Cinco Constantes [五常 Ngh Sèuhng (cantonês)/Wu Chang (mandarim)], elaboradas por filósofos confucionistas na Dinastia Han:
- Benevolência (仁 Yan/Rén): refere-se ao altruísmo e ao coração aberto para servir aos outros com empatia.
- Conduta Reta (義 Yih/Yì): pensamentos e ações alinhadas com ideais nobres e justos.
- Cerimônia (禮 Laih/Lǐ): corresponde às boas maneiras ao se lidar com as outras pessoas, com os seres vivos e a natureza. De forma geral, corresponde a tratar o outro com respeito e cortesia.
- Sabedoria (智 Ji/Zhì): compreensão profunda de como as nossas intenções afetam a nós mesmos e ao meio.
- Confiabilidade (信 Seon/Xìn): para ser alguém confiável, é preciso em primeiro lugar confiar em si mesmo, avaliando se nossas intenções estão alinhadas com os nossos princípios.
O estilo Garra de Águia, de origem militar e preservado ao longo de séculos por monges budistas, apresenta uma base consistente na formação de um indivíduo. Como um sistema de ensino físico e moral, estabelece um código de ética (武德 wǔdé) muito bem estruturado e que serve como norteador de conduta para o praticante. Levando-se em conta que antigamente os estilos eram transmitidos em sigilo para os descendentes e para alguns poucos escolhidos, a conduta ética do praticante era o fator mais importante a ser avaliado pelo mestre. Nesse estilo, enfatizam-se os oito princípios a seguir.

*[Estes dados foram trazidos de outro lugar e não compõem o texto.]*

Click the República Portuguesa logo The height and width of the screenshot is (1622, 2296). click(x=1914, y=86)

Oito Princípios [八德 Baat Dak (cantonês)/Bā Dé (mandarim)]:
Dentro da ética budista, observam-se cinco preceitos básicos: não matar, não roubar, não mentir, não se intoxicar e não ser irresponsável sexualmente. Tais preceitos são como mestres que ajudam o praticante a trilhar o caminho do aperfeiçoamento sem que o seu coração-mente seja corrompido.

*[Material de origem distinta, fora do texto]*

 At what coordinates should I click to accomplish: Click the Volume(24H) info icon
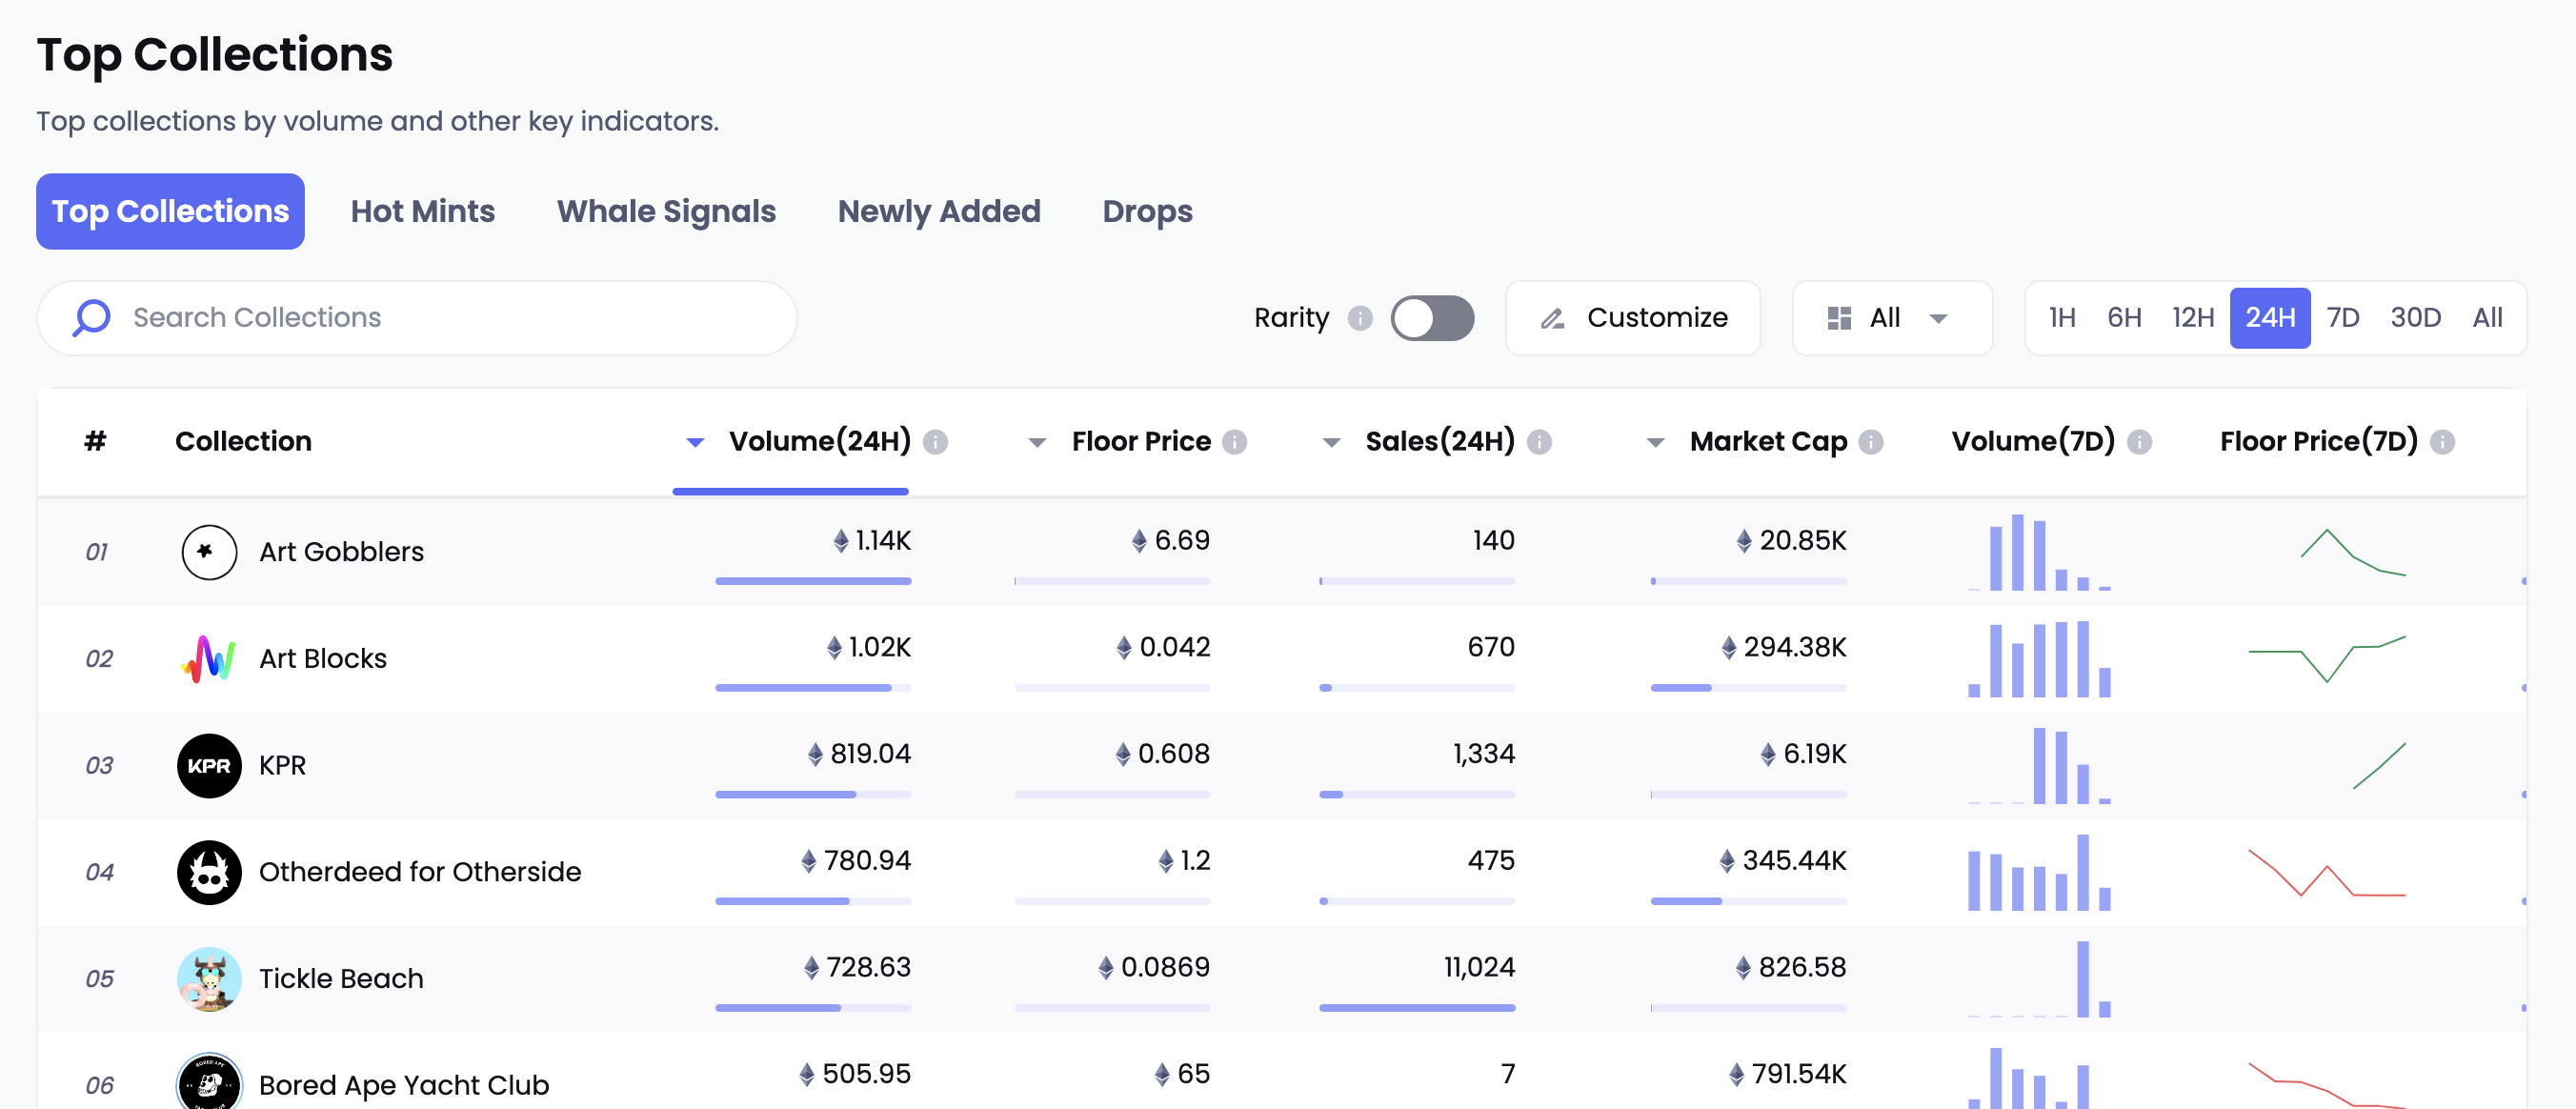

Os preceitos exprimem a pureza do coração do praticante, que é o que qualifica o seu caráter. A virtude (功德, gōngdé) do praticante é o reflexo das suas escolhas, do cultivo das qualidades apropriadas e enfraquecimento dos impulsos do ego. A agressividade deve ser abandonada diante do desafio. Uma pessoa pacífica não é necessariamente uma pessoa que não possa ferir alguém. Por exemplo, quem guarda rancor e não agride os outros por covardia não é uma pessoa pacífica. Uma pessoa pacífica por virtude é aquela que tem a possibilidade de machucar, mas que opta por ser amorosa e compassiva. O seu corpo pode ser uma arma, mas devido ao cultivo apropriado da mente, ela o utiliza como instrumento de paz.
Havendo uma compreensão clara acerca do que compreende o caminho da arte marcial, o praticante assume um compromisso de seguir a conduta que pode levá-lo com segurança ao objetivo proposto: a harmonia. Com confiança no método, a dedicação de corpo, coração e mente o conduzem no caminho do aperfeiçoamento.